Henderson smiled again as he found the broken window and began to nail up the plastic. On those weekdays when the Inn was quiet and the owners out, there was another use for that green sawdust. He and Nola would cover the floor with it thickly and with a blanket, run down the straight corridor from the kitchen to the ballroom and dive headfirst on the blanket across the floor and they’d crash in a heap at the opposite wall, giggling and covered with green specks.

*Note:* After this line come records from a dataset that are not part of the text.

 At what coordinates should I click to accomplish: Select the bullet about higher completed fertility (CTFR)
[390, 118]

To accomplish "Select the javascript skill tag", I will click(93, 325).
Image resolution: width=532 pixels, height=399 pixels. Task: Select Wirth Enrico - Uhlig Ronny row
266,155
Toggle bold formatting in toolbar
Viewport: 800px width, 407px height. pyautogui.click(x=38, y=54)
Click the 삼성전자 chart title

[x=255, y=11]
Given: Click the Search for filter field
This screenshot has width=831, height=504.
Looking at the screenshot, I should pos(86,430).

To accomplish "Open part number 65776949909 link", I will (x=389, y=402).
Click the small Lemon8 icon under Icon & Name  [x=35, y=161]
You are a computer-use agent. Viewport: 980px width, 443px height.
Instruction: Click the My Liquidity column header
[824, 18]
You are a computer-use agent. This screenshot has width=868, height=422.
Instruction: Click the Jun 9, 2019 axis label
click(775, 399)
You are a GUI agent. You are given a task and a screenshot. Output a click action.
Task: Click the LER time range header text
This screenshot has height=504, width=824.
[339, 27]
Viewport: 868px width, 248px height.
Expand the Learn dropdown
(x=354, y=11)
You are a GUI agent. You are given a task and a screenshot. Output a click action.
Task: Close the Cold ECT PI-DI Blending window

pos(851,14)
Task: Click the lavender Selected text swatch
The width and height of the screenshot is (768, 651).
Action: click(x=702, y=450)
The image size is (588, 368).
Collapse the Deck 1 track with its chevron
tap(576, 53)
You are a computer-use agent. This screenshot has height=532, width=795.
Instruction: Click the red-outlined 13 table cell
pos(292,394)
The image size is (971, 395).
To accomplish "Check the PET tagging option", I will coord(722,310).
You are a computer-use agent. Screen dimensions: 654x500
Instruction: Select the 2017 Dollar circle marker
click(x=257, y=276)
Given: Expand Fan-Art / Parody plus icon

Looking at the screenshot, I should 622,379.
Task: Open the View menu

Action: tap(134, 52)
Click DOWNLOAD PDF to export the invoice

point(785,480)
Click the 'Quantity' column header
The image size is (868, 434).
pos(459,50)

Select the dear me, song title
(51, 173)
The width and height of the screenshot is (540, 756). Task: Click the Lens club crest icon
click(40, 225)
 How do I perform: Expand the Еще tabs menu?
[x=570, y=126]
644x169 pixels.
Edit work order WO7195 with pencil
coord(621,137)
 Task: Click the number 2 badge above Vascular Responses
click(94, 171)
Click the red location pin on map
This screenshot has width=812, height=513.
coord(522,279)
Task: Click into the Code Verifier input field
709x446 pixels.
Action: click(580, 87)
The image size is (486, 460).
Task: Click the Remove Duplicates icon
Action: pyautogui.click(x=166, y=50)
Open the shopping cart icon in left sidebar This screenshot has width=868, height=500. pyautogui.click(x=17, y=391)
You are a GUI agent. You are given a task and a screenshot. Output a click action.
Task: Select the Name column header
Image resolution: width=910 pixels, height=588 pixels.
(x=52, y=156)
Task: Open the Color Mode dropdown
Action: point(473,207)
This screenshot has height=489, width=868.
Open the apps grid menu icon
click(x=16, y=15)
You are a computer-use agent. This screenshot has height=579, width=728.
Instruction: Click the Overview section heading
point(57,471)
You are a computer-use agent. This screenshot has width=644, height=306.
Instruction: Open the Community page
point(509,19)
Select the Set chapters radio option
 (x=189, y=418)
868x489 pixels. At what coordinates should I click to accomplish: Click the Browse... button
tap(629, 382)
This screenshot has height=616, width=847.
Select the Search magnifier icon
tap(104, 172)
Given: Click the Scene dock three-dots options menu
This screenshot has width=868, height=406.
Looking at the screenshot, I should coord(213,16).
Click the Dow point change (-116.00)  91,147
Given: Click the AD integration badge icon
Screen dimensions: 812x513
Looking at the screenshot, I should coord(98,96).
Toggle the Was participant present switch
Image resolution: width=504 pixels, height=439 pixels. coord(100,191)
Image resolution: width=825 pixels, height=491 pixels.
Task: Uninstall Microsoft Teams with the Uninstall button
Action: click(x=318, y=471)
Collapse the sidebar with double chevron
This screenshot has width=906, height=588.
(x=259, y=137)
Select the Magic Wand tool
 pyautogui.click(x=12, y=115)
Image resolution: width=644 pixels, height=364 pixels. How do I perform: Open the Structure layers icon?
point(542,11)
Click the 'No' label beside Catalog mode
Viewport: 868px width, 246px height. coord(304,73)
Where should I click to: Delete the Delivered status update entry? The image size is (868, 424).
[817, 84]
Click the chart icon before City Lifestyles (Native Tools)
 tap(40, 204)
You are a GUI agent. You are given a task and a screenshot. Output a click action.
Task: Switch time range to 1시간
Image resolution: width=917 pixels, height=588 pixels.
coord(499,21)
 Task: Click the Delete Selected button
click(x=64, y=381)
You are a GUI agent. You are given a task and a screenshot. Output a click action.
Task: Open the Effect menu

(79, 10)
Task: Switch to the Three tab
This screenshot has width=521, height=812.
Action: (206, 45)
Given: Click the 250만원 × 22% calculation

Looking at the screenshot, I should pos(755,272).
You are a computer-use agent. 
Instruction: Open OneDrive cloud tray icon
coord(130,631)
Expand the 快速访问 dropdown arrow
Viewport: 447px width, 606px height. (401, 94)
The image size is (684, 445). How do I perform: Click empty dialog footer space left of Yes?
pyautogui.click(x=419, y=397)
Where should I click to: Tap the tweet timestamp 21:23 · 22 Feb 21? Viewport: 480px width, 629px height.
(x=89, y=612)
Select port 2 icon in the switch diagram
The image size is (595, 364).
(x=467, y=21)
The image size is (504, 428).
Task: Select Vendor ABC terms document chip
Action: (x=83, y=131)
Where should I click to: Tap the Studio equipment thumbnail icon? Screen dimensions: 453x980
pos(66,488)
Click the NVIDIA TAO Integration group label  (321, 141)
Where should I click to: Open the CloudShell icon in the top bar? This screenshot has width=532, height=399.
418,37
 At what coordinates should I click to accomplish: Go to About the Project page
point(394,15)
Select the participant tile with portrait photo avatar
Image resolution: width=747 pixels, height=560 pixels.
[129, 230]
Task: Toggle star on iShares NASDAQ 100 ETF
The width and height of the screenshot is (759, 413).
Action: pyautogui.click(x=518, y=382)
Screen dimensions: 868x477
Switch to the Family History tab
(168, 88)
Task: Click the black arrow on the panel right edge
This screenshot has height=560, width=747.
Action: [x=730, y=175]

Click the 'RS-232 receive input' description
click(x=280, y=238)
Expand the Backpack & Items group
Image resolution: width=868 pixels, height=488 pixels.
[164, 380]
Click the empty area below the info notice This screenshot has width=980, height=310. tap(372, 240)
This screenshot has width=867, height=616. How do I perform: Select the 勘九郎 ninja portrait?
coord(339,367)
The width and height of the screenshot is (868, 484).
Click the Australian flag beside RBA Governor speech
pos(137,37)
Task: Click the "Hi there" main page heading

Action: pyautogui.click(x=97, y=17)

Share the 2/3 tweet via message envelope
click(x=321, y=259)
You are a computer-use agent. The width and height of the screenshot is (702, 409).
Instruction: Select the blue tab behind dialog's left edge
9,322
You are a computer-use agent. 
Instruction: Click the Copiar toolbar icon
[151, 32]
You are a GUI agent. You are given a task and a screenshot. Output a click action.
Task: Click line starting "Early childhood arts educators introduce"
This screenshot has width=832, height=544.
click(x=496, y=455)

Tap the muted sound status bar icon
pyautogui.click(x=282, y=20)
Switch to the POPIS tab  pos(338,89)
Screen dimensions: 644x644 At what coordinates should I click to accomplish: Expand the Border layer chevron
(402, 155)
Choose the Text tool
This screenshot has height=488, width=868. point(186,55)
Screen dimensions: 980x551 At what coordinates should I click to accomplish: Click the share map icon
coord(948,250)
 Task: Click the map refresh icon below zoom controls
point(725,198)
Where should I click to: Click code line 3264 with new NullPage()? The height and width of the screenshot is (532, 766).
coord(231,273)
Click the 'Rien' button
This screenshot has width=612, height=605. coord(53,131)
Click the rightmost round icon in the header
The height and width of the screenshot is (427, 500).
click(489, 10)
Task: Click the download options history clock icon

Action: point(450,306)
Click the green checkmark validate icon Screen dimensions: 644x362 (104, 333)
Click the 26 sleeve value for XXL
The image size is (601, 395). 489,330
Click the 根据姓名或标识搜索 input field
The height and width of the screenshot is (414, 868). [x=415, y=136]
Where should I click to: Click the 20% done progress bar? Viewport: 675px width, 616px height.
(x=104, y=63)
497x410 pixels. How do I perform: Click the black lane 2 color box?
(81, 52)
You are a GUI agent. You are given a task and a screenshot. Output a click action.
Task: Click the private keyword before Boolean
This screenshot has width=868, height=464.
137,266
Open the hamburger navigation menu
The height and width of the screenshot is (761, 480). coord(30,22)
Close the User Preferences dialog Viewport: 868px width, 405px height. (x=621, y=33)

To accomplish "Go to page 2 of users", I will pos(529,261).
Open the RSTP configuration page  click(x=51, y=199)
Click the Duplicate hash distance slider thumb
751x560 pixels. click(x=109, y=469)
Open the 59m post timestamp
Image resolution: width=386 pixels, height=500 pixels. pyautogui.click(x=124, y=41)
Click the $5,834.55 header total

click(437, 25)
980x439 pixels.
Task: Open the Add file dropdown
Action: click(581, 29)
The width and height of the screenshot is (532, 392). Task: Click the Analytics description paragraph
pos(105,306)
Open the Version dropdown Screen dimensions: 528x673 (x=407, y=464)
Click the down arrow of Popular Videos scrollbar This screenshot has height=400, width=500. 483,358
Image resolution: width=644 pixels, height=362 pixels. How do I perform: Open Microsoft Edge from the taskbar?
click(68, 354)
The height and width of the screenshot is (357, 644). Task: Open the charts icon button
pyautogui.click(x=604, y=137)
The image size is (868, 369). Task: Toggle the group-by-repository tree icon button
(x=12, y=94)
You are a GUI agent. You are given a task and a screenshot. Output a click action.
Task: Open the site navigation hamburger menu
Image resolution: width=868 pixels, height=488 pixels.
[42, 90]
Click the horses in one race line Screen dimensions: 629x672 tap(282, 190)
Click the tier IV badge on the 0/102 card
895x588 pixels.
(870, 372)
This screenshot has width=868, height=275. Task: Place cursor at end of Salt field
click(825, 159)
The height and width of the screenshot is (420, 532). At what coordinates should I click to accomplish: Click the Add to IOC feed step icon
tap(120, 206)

Maybe for that reason alone, Henderson thought, maybe for only that memory am I nailing plastic over a broken window in a broken building. Maybe I want the moonlight to shine in that floor one more time. Maybe I want there to be elegant couples waltzing in a light dappled haze, for there to be kids splashing in the lake, yelling, Mommy, Mommy, look at me, for there to be beautiful, tanned New York girls, ankles crossed, eyes closed, languid on green towels, for Nola Jensen to barrel across the polished floor and slam into me, then to rest a moment, shake the dust from her hair, then look at me and smile; for the road sign again to creak in the wind and evoke the Ghost of Mount Jensen. It was better when we had ghosts.